7月27日米国株の取引終了時、Circleの株価は5.31%上昇。同社は、IBMのブロックチェーン投資ポートフォリオから基礎資産を買収し、米国最大のブロックチェーン特許保有者になると発表した。公告によれば、買収される特許ポートフォリオには、680件以上の特許ファミリーと、世界で付与済みの約1,000件の特許が含まれており、コアとなるブロックチェーン技術、銀行、金融サービス、保険、企業向け基盤インフラ、サプライチェーンの検証、セキュアなクラウド運用をカバーしている。
Circleの買収規模と内容:680件超の特許
Circleの発表によると、今回の買収特許ポートフォリオには以下の資産が含まれる。680件以上の特許ファミリーと、世界で付与済みの約1,000件の特許。技術は、コアとなるブロックチェーン技術、銀行および金融サービス、保険、企業基盤インフラ、サプライチェーンの検証、セキュアなクラウド運用に及ぶ。
Circleの総合法務顧問兼コーポレート・セクレタリーであるSarah Wilsonは、声明の中で、知的財産権はCircleの「ミッションの推進と、オンチェーン基盤インフラの採用拡大」にとって重要だと強調した。Circleは2023年12月になってようやく最初の特許を取得(並列ブロックチェーンのデータ処理を対象)したが、それ以前に、メンバーが特許主張企業からの侵害請求を受けないことを目的とした組織であるLOT Networkにも加わっていた。
## Circleの活用計画:USDC、支払いネットワークなど
Circleは、買収された知的財産権が以下の既存および開発中のプロダクトを支えると述べている:
USDC:Circleの中核となるドル連動ステーブルコイン
Circle支払いネットワーク:クロスボーダー決済の基盤インフラ
Arc企業ブロックチェーン:Circleのエンタープライズ向けブロックチェーン・プラットフォーム(2026年5月に資金調達2.22億ドル、ネットワーク評価額30億ドル)
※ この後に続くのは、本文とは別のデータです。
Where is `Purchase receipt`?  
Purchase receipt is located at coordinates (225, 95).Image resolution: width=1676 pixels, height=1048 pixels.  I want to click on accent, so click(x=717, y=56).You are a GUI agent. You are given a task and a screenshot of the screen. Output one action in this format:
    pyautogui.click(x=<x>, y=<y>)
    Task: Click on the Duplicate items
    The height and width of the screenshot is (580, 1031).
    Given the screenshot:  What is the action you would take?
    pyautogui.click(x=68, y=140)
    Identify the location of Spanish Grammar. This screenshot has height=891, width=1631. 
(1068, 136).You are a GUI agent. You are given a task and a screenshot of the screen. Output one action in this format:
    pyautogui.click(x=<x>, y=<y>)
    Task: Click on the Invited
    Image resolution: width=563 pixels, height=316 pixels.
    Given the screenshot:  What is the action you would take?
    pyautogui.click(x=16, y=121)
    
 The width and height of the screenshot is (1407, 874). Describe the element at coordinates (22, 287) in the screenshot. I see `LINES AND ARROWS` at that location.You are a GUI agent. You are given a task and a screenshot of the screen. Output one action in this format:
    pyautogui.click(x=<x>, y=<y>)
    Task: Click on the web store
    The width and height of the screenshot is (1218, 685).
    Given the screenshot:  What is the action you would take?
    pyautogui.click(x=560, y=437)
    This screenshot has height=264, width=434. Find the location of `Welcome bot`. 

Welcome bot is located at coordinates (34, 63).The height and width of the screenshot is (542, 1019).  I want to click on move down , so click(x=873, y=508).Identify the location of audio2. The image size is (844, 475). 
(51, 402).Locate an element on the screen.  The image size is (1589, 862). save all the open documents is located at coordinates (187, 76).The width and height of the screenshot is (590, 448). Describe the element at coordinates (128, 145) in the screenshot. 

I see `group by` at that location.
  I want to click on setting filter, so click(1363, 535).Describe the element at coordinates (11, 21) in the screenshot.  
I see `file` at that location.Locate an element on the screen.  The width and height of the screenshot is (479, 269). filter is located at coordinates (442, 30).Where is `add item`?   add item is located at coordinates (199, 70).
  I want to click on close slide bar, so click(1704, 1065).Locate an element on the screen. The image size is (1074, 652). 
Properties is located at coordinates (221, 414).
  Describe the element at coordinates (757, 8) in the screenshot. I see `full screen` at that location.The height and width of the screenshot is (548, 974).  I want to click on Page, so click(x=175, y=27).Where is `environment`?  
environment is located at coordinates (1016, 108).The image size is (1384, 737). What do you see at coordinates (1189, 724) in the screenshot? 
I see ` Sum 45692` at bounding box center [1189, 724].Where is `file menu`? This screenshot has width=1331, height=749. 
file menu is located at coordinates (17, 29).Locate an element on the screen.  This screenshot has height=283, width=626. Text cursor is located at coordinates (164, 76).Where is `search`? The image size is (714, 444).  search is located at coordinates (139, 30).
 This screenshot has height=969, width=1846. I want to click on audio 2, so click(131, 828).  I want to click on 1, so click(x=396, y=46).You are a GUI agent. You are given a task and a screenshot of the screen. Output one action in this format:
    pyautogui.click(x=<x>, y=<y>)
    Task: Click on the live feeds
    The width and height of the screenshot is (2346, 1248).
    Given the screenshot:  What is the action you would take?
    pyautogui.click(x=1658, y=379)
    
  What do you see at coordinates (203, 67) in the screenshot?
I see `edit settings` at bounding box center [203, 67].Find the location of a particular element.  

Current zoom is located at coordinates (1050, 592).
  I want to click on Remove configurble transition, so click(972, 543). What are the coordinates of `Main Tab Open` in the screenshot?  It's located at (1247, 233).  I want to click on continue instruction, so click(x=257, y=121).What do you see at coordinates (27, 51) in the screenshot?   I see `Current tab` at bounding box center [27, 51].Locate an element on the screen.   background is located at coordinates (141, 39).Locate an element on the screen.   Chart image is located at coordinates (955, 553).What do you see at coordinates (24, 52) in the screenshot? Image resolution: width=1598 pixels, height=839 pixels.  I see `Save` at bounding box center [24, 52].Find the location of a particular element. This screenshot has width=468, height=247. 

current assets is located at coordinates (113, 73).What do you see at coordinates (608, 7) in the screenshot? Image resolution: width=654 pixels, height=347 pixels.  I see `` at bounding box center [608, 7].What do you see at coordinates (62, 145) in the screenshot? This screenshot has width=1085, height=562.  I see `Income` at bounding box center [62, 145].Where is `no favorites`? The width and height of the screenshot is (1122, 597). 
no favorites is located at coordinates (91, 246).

AIエージェント向け金融ツール(Agent Stack):人工知能エージェント向けに設計された金融ツール
CircleとIBMは、両者が今後さらに多くのビジネス協業機会を検討する計画もあるとした。
Circleのより広い戦略背景:OCCの信託銀行が承認
今回の特許買収は、Circleがさらに規制のある金融領域へ踏み込むための一連の取り組みの一環に合致している。7月10日、米国通貨監督当局(OCC)は、Circleが全国銀行の信託銀行「Circle National Trust」を設立することを承認し、デジタル資産のカストディサービスを提供する。
2026年5月、CircleはArcトークンの売却により2.22億ドルを調達。Arcネットワークの評価額は30億ドル。IBMのブロックチェーン特許を保有することで、Circleはステーブルコインの決済における基盤インフラをめぐる競争において、防御的資産(競合他社が侵害を主張するのを防ぐ)と攻撃的資産(技術標準を能動的に推進する)を同時に備えることになる。
よくある質問
Circleは今回、IBMから何件のブロックチェーン特許を買収したのか?
Circleの発表によれば、買収された特許ポートフォリオには680件以上の特許ファミリーと、世界で付与済みの約1,000件の特許が含まれる。IBMが保有するライセンス権の有無および買収金額はいずれも開示されていない。今回の買収により、CircleはIBM(790件)やAdvanced New Technologies、米国銀行を上回り、米国最大のブロックチェーン特許保有者となった。
Circle株(CRCL)は、買収ニュース発表後にどう動いた?
Circle株は時間外取引で2.5%上昇し、IBM株は1.6%上昇した。しかし、Yahoo Financeによれば、CRCL株は過去12カ月で累計66%下落(現在は約62.36ドル)。株価は約81ドルから293ドルのピークまで急騰した後、大きく値を下げている。IBM株も7月27日に18%下落(214.19ドル)している。
CircleはこのIBMブロックチェーン特許群をどう活用する予定?
Circleは、これらの特許がUSDC、Circle支払いネットワーク、Arc企業ブロックチェーン、ならびにCircleのAIエージェント向け金融ツール(Agent Stack)を支えると述べた。加えて、CircleとIBMは、さらに多くのビジネス協業機会を検討する計画もあるとした。